*** Block opens ***
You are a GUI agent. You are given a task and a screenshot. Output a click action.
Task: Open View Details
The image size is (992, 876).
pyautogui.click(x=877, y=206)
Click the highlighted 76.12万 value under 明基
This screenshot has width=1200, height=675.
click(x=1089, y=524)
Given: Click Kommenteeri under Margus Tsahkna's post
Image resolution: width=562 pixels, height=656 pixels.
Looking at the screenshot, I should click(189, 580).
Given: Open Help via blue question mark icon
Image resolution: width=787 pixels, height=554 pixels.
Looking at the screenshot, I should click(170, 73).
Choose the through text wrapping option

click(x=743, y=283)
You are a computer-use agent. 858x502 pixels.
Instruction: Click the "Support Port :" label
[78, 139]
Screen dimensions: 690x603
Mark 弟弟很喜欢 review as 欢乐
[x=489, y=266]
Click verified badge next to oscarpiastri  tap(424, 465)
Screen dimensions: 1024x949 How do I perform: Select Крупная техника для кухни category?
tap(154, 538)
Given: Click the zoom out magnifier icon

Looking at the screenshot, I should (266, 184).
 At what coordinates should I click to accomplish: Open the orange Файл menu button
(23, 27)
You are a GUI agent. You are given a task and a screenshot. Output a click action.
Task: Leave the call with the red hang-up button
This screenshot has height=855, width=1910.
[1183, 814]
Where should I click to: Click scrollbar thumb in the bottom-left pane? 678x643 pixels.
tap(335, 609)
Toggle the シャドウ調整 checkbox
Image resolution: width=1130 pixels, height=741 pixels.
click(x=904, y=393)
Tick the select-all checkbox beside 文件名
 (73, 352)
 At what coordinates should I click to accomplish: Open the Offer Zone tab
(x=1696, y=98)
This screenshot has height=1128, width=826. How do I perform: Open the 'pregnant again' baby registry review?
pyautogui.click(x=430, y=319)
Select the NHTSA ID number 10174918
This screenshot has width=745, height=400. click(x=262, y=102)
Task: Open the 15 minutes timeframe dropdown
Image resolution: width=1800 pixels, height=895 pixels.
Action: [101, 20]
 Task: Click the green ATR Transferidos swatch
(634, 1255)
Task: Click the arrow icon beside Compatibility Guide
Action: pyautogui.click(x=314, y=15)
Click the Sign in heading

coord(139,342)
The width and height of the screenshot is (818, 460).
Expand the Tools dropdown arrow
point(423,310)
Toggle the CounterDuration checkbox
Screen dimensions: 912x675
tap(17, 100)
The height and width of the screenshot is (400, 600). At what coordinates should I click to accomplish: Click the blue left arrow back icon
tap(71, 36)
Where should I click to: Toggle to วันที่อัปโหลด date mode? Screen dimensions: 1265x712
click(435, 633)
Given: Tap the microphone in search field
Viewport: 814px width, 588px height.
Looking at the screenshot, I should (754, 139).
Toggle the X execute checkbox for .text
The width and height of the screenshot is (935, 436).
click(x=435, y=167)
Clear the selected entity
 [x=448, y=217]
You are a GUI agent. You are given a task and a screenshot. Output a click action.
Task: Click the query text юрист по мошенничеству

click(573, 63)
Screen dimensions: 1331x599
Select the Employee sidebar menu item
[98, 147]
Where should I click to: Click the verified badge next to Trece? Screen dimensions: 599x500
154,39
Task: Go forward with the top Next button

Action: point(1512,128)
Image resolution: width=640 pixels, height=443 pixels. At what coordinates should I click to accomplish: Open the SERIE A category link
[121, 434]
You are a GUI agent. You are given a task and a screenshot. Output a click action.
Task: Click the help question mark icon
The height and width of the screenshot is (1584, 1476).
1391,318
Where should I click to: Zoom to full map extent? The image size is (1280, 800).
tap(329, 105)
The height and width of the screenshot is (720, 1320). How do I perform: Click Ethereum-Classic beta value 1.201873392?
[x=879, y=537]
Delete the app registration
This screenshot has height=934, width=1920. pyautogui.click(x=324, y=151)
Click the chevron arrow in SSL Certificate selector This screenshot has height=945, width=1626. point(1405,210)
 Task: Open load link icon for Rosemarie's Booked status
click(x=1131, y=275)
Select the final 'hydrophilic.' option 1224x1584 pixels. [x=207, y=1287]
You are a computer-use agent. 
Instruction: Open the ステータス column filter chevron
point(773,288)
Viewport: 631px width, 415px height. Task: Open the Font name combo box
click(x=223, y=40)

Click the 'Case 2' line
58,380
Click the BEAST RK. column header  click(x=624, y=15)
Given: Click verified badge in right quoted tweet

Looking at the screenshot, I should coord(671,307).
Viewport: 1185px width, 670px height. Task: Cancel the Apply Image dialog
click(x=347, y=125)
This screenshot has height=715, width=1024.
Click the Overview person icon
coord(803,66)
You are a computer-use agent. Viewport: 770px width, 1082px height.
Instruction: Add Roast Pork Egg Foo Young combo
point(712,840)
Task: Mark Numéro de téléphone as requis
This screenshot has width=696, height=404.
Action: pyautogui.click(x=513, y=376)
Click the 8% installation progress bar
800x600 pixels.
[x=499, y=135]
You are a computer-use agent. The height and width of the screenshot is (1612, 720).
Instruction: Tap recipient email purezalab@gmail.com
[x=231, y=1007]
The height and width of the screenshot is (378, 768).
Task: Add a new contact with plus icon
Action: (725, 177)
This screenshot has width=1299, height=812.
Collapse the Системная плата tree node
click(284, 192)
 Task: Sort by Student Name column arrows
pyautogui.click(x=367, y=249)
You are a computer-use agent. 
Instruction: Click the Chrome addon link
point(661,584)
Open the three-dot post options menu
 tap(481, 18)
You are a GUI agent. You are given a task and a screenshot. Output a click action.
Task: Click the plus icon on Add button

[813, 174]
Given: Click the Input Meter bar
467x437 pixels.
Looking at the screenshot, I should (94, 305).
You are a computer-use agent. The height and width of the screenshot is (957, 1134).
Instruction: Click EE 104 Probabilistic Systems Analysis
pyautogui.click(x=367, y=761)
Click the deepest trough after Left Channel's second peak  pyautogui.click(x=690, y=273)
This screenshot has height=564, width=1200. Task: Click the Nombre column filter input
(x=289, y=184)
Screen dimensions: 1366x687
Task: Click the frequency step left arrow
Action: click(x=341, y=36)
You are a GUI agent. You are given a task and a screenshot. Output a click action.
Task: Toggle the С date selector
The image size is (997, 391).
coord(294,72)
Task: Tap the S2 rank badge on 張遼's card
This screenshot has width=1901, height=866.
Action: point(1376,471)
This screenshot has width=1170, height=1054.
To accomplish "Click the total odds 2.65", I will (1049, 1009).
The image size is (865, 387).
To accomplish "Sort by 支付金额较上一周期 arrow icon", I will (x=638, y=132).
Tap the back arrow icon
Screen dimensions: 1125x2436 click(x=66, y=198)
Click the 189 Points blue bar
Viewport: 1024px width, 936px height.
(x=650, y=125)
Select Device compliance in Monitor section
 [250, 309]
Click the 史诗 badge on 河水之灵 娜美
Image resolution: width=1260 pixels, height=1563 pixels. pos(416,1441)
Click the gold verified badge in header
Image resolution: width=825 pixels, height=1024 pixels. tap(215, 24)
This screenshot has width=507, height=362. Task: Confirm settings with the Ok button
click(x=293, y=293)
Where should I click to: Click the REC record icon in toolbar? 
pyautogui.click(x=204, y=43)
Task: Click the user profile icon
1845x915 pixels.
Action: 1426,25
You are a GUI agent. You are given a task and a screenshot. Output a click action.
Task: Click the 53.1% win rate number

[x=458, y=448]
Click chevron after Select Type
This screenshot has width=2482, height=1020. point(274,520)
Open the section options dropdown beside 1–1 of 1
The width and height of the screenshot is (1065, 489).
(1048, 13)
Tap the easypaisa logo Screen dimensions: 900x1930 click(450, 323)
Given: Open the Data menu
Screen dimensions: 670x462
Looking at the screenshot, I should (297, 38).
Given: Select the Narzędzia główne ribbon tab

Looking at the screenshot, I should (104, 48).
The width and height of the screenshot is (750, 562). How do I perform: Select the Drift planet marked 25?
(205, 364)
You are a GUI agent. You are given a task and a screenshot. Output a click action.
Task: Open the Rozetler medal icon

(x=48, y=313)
*** Block closes ***
## YOUR INSTRUCTIONS
Your answer should hold every line of the entries that contains the string "question".

## YOUR SOLUTION
Given: Open Help via blue question mark icon
Task: Click the help question mark icon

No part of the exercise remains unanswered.